* [Task to complete]:
Reproduce verbatim the line where "Task: Copy the Bet ID with clipboard icon" occurs, along with all following lines down to the last line of the data.

* [Study material]:
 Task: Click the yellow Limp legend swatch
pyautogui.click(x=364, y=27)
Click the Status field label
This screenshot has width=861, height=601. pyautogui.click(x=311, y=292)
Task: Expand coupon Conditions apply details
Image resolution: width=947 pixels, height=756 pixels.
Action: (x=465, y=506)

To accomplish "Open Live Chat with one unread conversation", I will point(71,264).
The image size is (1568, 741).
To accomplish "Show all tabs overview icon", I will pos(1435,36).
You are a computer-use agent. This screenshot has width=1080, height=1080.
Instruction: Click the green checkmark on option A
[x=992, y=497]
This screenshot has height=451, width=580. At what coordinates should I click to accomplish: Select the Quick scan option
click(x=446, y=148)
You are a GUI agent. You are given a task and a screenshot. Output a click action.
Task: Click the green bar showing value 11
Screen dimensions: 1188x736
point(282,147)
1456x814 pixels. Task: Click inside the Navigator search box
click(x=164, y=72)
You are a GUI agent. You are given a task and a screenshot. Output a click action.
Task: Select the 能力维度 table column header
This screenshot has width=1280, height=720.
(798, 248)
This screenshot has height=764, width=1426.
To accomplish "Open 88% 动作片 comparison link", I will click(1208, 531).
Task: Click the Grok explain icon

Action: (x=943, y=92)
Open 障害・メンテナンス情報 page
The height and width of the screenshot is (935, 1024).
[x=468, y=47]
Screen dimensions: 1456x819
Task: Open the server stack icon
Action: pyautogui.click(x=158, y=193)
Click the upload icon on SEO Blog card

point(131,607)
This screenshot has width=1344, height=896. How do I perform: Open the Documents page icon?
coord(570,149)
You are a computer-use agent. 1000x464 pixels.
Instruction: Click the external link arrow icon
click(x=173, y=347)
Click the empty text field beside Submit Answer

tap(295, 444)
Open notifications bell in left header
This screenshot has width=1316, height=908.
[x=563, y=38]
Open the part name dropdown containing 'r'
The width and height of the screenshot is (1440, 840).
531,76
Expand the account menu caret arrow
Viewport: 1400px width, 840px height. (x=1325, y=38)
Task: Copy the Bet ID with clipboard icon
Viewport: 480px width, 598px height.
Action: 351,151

* [Exercise output]:
Task: Copy the Bet ID with clipboard icon
Viewport: 480px width, 598px height.
Action: 351,151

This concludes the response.